### Task requirements
Rewrite the material with "button" replaced by "control", keeping everything else unchanged and leaving out the pictures.

<<<<

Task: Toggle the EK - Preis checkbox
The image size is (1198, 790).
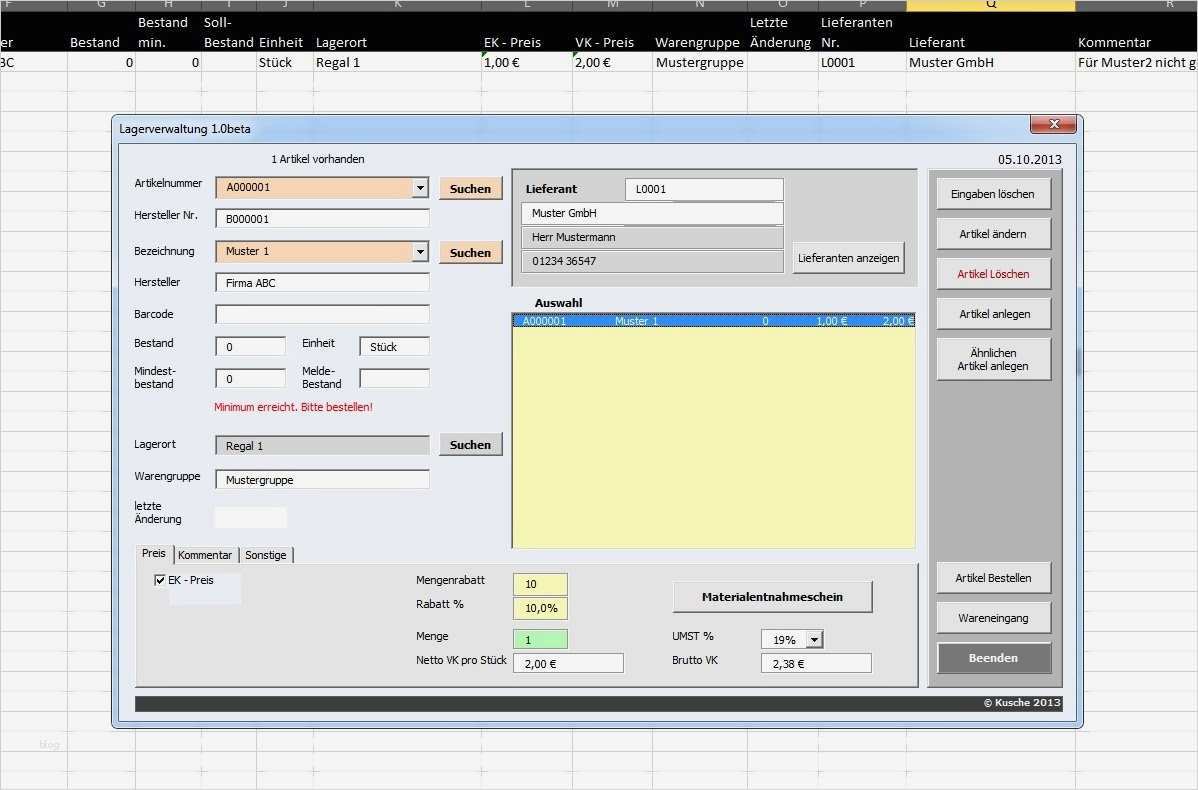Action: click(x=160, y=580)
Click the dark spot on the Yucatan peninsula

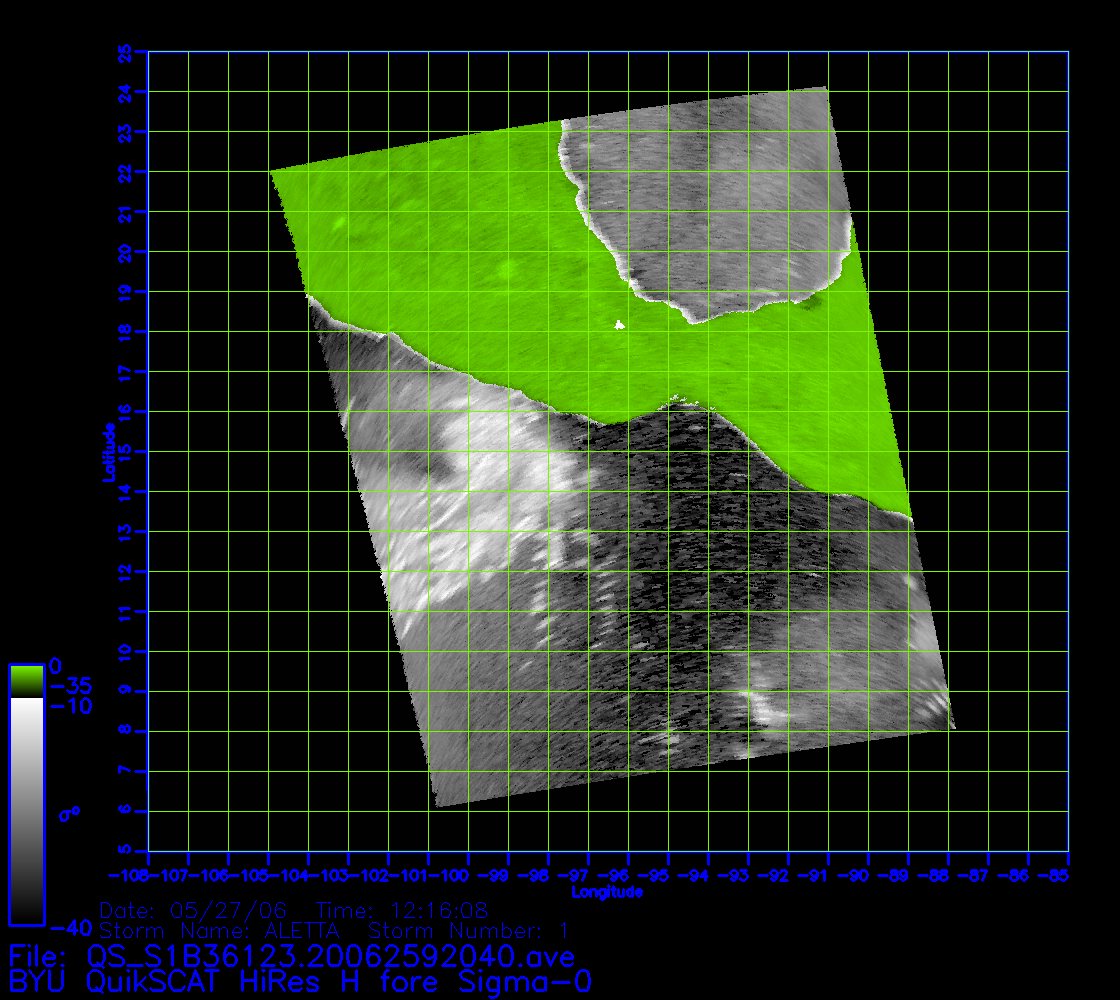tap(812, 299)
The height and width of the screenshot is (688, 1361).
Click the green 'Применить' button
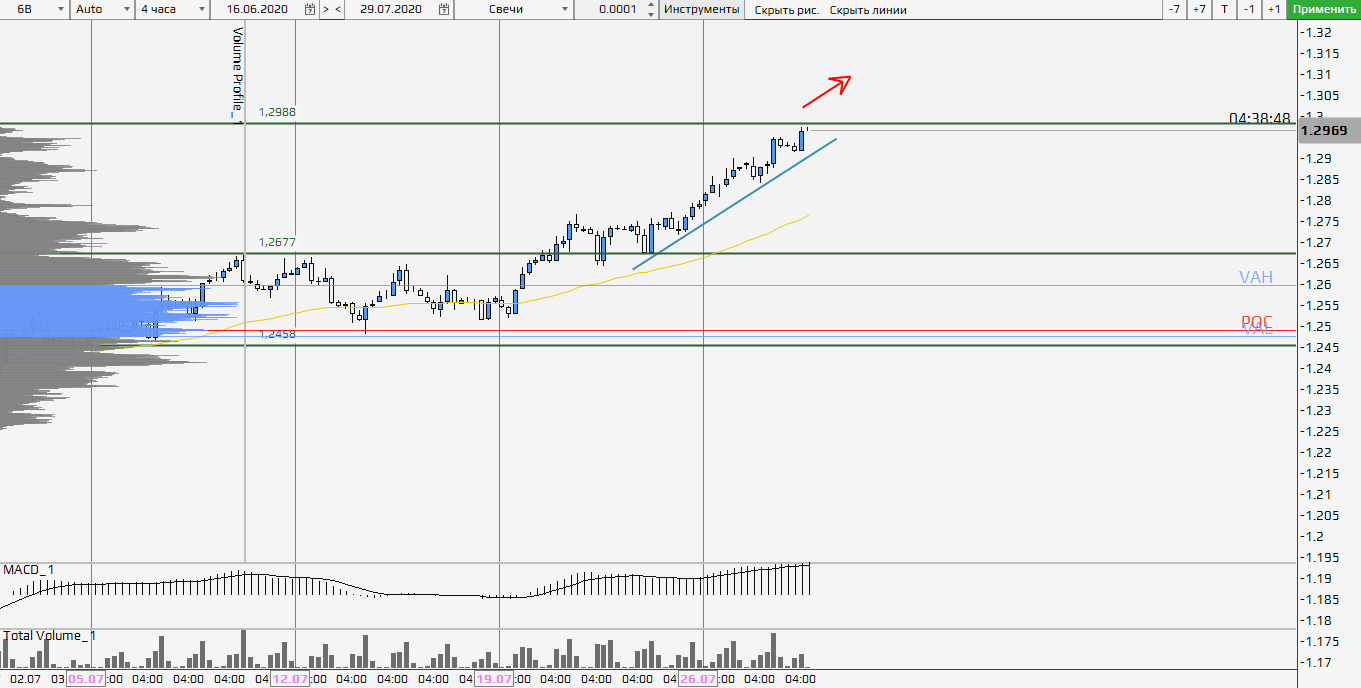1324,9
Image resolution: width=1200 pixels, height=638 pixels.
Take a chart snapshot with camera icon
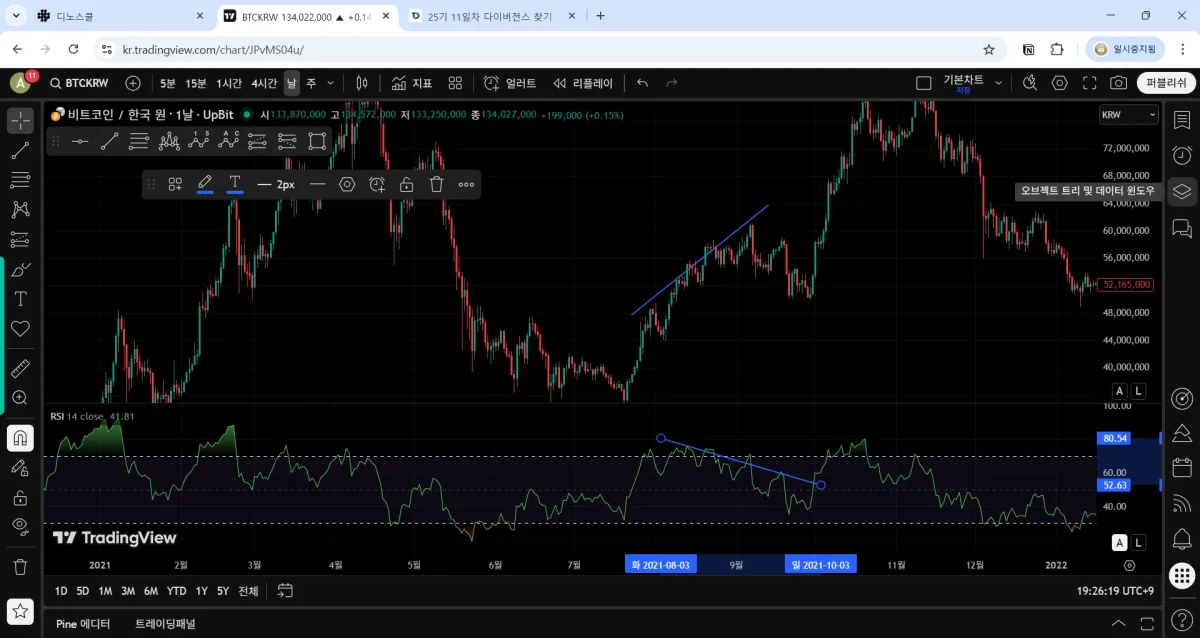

>>>>

### Task output
Task: Toggle the EK - Preis checkbox
The image size is (1198, 790).
Action: click(x=160, y=580)
Click the dark spot on the Yucatan peninsula

tap(812, 299)
The height and width of the screenshot is (688, 1361).
Click the green 'Применить' control
1324,9
Image resolution: width=1200 pixels, height=638 pixels.
Take a chart snapshot with camera icon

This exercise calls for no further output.